→ **Exercise brief**: Search the records for lines with the word "screenshot" and copy each match.

· · · · · · ·

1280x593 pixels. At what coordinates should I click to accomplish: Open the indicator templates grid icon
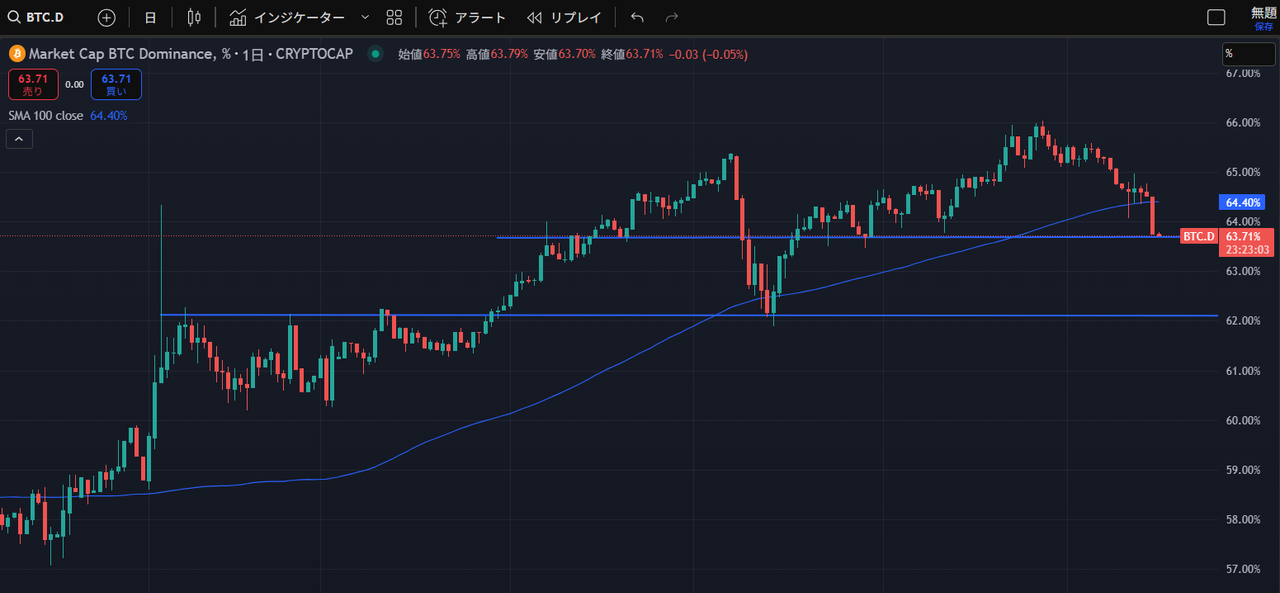[394, 17]
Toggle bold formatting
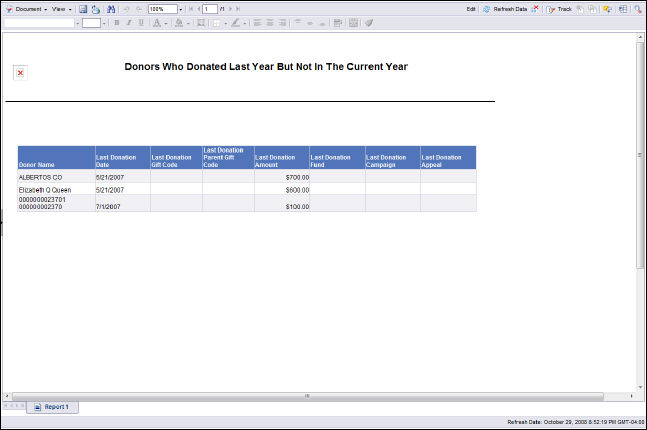 116,22
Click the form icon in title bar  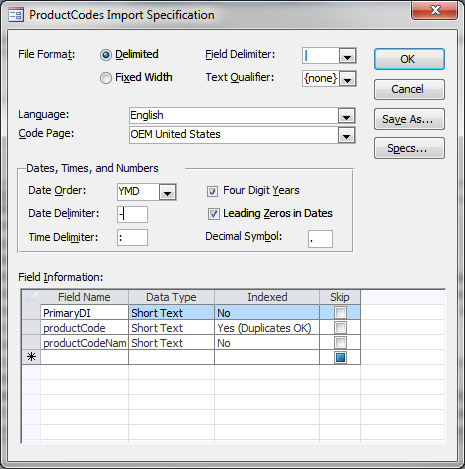pos(16,15)
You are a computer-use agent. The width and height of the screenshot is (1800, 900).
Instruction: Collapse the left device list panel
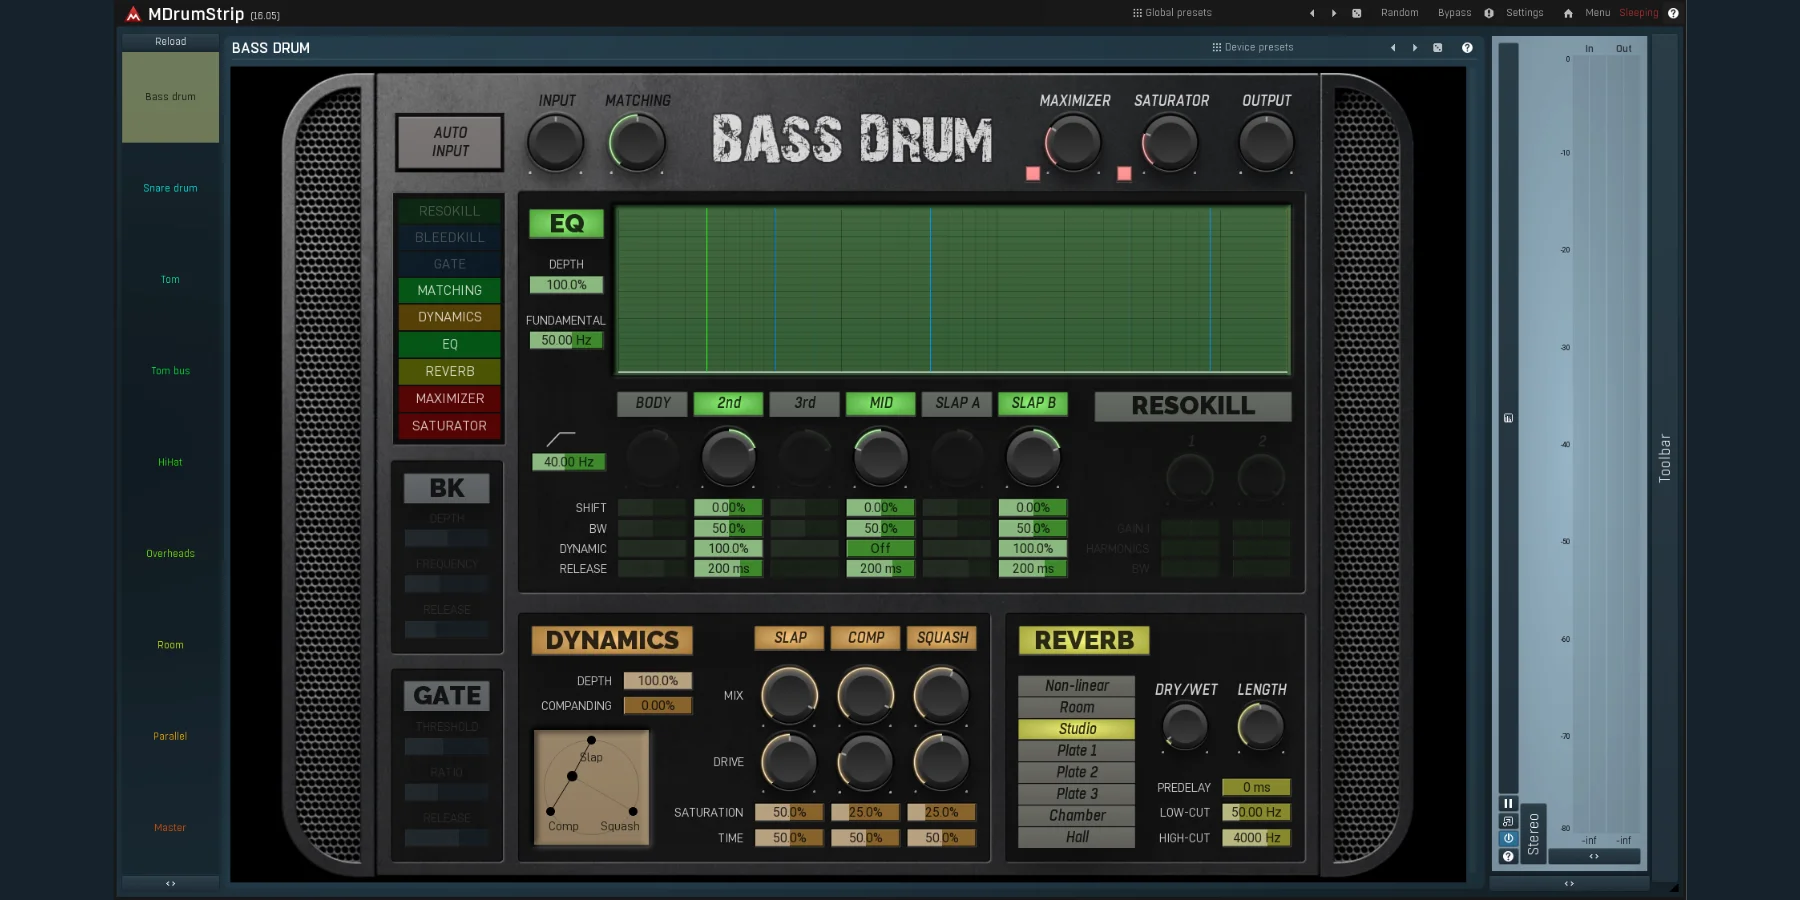coord(170,883)
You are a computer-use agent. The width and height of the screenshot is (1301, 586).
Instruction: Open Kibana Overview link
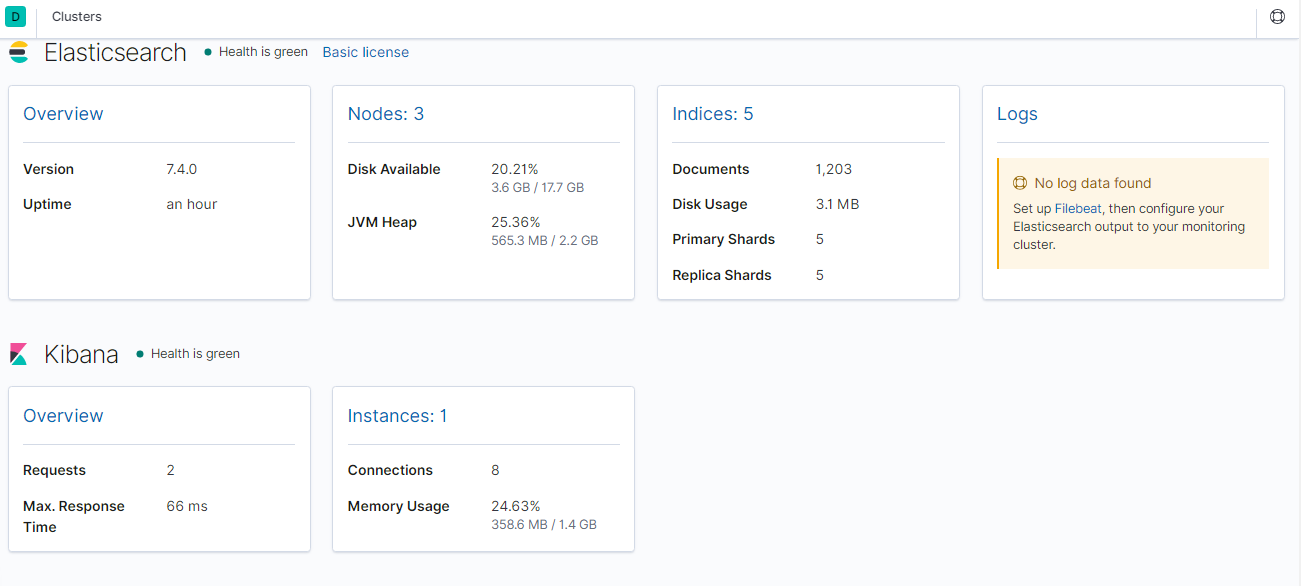(x=63, y=416)
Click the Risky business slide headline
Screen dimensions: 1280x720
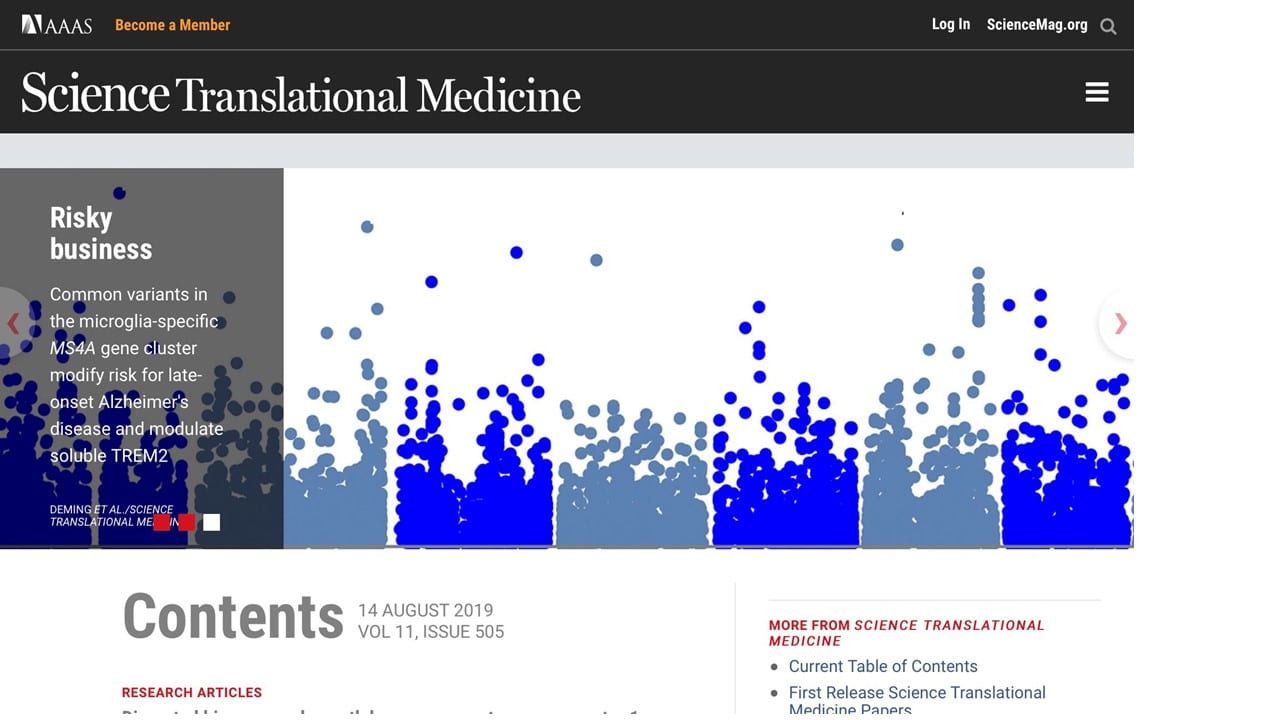pyautogui.click(x=101, y=233)
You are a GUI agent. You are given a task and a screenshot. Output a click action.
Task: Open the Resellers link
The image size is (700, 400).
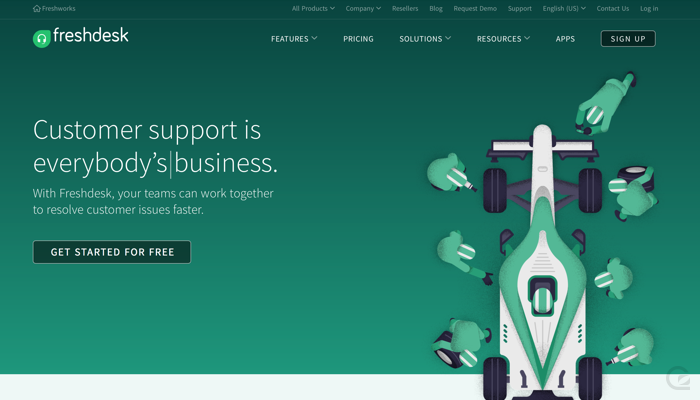(405, 8)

· · · · · · ·

→ **Solved exercise**:
You are a computer-use agent. The width and height of the screenshot is (1800, 900).
You are a computer-use agent. The width and height of the screenshot is (1301, 586).
You are a GUI agent. You are given a task and a screenshot. Output a click action.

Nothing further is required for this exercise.